# Hyatt Sunset Harbor Unit Auction



## Kal (May 7, 2010)

Recently one of the Sunset Harbor owners returned one of his units to the Owners Association so as to avoid credit rating implications. On April 19th, the Sunset Harbor Board of Directors agreed to directly resell the unit on an auction basis to existing HSH owners with the net proceeds being returned to the Owners Reserve Fund.

In the past the Board provided units to Hyatt for them to resell at retail developer pricing. The Owners Association would receive pennies while Hyatt would receive their standard take.

This is a major step forward, however why would Hyatt want another unit to sell in this flat time share sales market?


----------



## melroseman (May 7, 2010)

I think it's great that Hyatt is willing to sell at auction, and at auction it WILL sell.  I just got an email from Hyatt selling 1400 point weeks at Hacienda del Mar for $7995.  Hacienda sure isn't their best seller, but 1400 points is 1400 points.  That's only slightly above ebay prices...


----------



## Kal (May 7, 2010)

melroseman said:


> I think it's great that Hyatt is willing to sell at auction, and at auction it WILL sell. I just got an email from Hyatt selling 1400 point weeks at Hacienda del Mar for $7995. Hacienda sure isn't their best seller, but 1400 points is 1400 points. That's only slightly above ebay prices...


 
Hyatt sales people were heavily pushing occupancy and sales at Hacienda del Mar....HEAVILY PUSHING.  Obviously Hyatt has major issues with Puerto Rico and is doing everything possible to fill the bunks and move the inventory.
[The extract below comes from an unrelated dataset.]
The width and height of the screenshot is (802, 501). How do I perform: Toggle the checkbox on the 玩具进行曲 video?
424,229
Anyone interested in picking up one of those units must really do your homework!  First check the annual fees.  Last year (February 2009) the fees were north of $1600.


----------



## JanT (May 7, 2010)

It's nice that Hyatt is willing to sell it at auction.  We're in the beginning throes of the purchase of a week at Hyatt Sunset Harbor (1400 points) for $7K.  I'm assuming Hyatt will not ROFR this but you never know.  Yeah, yeah I know - alot of people would say why pay the high maintenance fees when we could have had a Beach House unit with lower maintenance fees.  Why?  Because we don't *want* Beach House.  We want Sunset Harbor.  We don't want to have to worry about whether we can get into SH or not, and we are not tied down to having to travel at any certain time.  We tend to want to go in low demand times to Key West and with just those 1400 points we can get 2 and a half weeks.  We're willing to pay the extra maintenance fees to have what we want and the week we are purchasing is perfect for us.


----------



## The Conch Man (May 7, 2010)

We have said this before Jan, your exact statement is the same reason we said many many years ago! Congrats on stayin' with Sunset Harbor for your timeshare vacation in Key West, its the best!
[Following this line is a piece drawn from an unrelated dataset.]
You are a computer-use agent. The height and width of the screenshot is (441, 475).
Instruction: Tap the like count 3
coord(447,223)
We'll be down at HSH in late May for another great mini vacation visitin' all of our friends, party time again for the 3rd time this year & four to go!



JanT said:


> We want Sunset Harbor.


----------



## JanT (May 7, 2010)

ConchMan, we love it down there.  Have considered buying a second home there but the island is so small I'm afraid we might get bored on a full time basis.  It's one of those places that you say, "Great place to visit.  Don't know that I would want to live there."  But, a couple of weeks a year will be great!  Have fun in May!  My best friend and I are headed down there at the end of June to celebrate my 50th birthday.  I don't know how the heck that happened (the 50th BD party) but we plan on having a great time!


----------



## The Conch Man (May 8, 2010)

Congrats on your upcomin' birthday & what a way to spend a great time with friends in Key West, lots to do at 50 as we are in our middle 60s!

Ifin you were still interested in acquirin' a piece of paradise, I'd suggest Islamorada for that purpose, perfect place to live full or part time & enjoy the locals & all the surroundin's!
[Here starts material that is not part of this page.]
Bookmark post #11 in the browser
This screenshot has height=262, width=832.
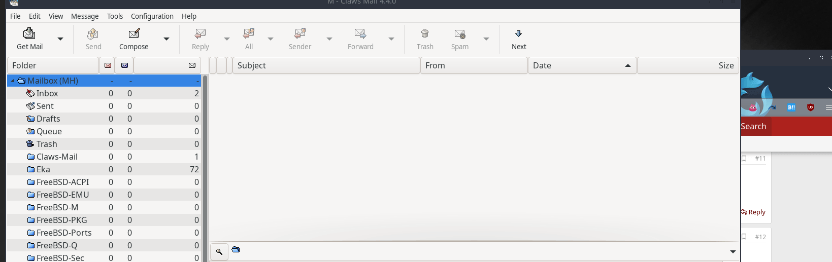tap(744, 159)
Thanks & yes we'll have a blast in Key West as we always do!


----------



## Carmel85 (May 8, 2010)

Kal said:


> Recently one of the Sunset Harbor owners returned one of his units to the Owners Association so as to avoid credit rating implications. On April 19th, the Sunset Harbor Board of Directors agreed to directly resell the unit on an auction basis to existing HSH owners with the net proceeds being returned to the Owners Reserve Fund.
> 
> In the past the Board provided units to Hyatt for them to resell at retail developer pricing. The Owners Association would receive pennies while Hyatt would receive their standard take.
> 
> This is a major step forward, however why would Hyatt want another unit to sell in this flat time share sales market?



Kal

I have been following the Hyatt tahoe board and they have taken a few units back and asked Haytt to sell them for the HOA in Carmel but noting is selling. Some of the units the HOA took back they have sold to a agent who passes the saving on to all the Hyatt owners in tahoe.  All the $$$ go back to the HOA and reserves a win win for all the owners.

Hyatt Tahoe board is now #1 in regards to being the strongest and most aggressive in the Hyatt system less that 1% of foreclosures and Hyatt Tahoe is like  top of all timeshare world wide in regards financially.

Also the HOA is going to get a website up with in the next 45 days for all Tahoe owners.

 *Im so glad we have great HOA Board member like Steve Dallas,Jack Hopkins and Steve Dykstra looking out for us owners.* 

If there is any Hyatt Tahoe owners wanting to be on hte nominating committee send me a PM since I know the board is looking for some owners to serve on the committee which like last year is about 1 hour on a phone conference call sometime in July or August this year.


----------